The Court noted that §1400(b) has not been amended since Fourco, although §1391(c) has been amended.  While one amendment stated that §1391(c) applies “for all venue purposes,” another amendment qualified “[e]xcept as otherwise provided by law.”  The Supreme Court concluded that the amendments to §1391 did not modify the meaning of §1400(b) as interpreted by Fourco, and held that a domestic corporation “resides” only inits State of incorporation for purposes of the patent venue statute.

This will certainly impact patent litigation in the Eastern District of Texas, because most patent defendants are not incorporated in Texas, and many do not have a “regular and established place of business” there.

This is probably a good thing.  It has been estimated that at much as 40% of patent cases are filed in the Eastern District of Texas, and that is not healthy for the patent system.  It is probably not a good thing for Marshall, Texas, which has enjoyed a patent litigation bonanza for many years.


“Unfamiliarity” with Federal Court Practice Not Enough to Avoid Default

In United Construction Products, Inc., v. Tile Tech, Inc., [2016-1392] (December 15, 2016), the Federal Circuit affirmed default judgment against Tile Tech on claims of patent infringement and unfair competition because of its counsel near complete failure to provide discovery.

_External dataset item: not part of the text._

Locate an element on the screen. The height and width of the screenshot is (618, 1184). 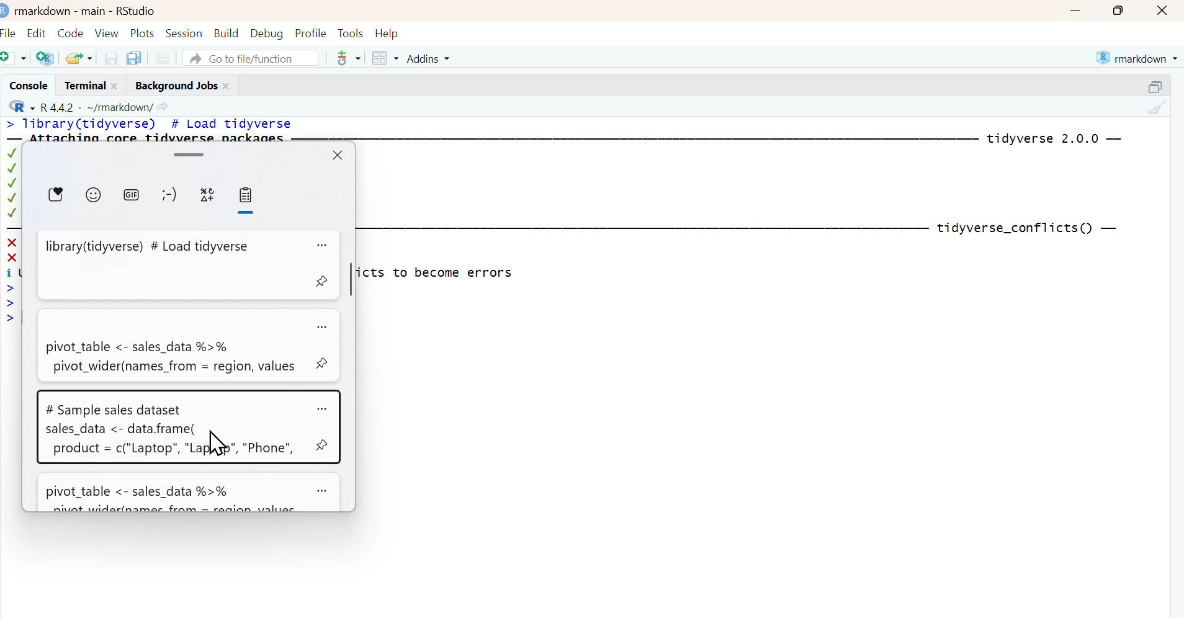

After cataloging Tile Tech numerous discovery failures, and considering the Malone factors:

  1. The Public’s Interest in Expeditious Resolution of
  2. The Court’s Need to Manage Its Docket
  3. The Risk of Prejudice to the Other Party
  4. The Public Policy Favoring the Disposition of Cases on
    Their Merits
  5. The Availability of Less Drastic Sanctions (i.e., Alternatives
    to Dismissal)

the Federal Circuit found that entry of default was not an abuse of discretion.  Tile Tech tried to undo the default by arguing that its conduct was not willful or in bad faith, noting that the district court found that “while
defense counsel perhaps handled the case unreasonably, this [c]ourt does not attribute that to bad faith, but instead a complete lack of preparation.”  However, the Federal Circuit said that willfulness and bad faith were not the only justifications for entering default, which also include “fault.” While Tile Tech has argued that its trial attorney had “unfamiliarity” with federal court practice, it has not offered any evidence to suggest that its dilatory actions were outside of its attorney’s control.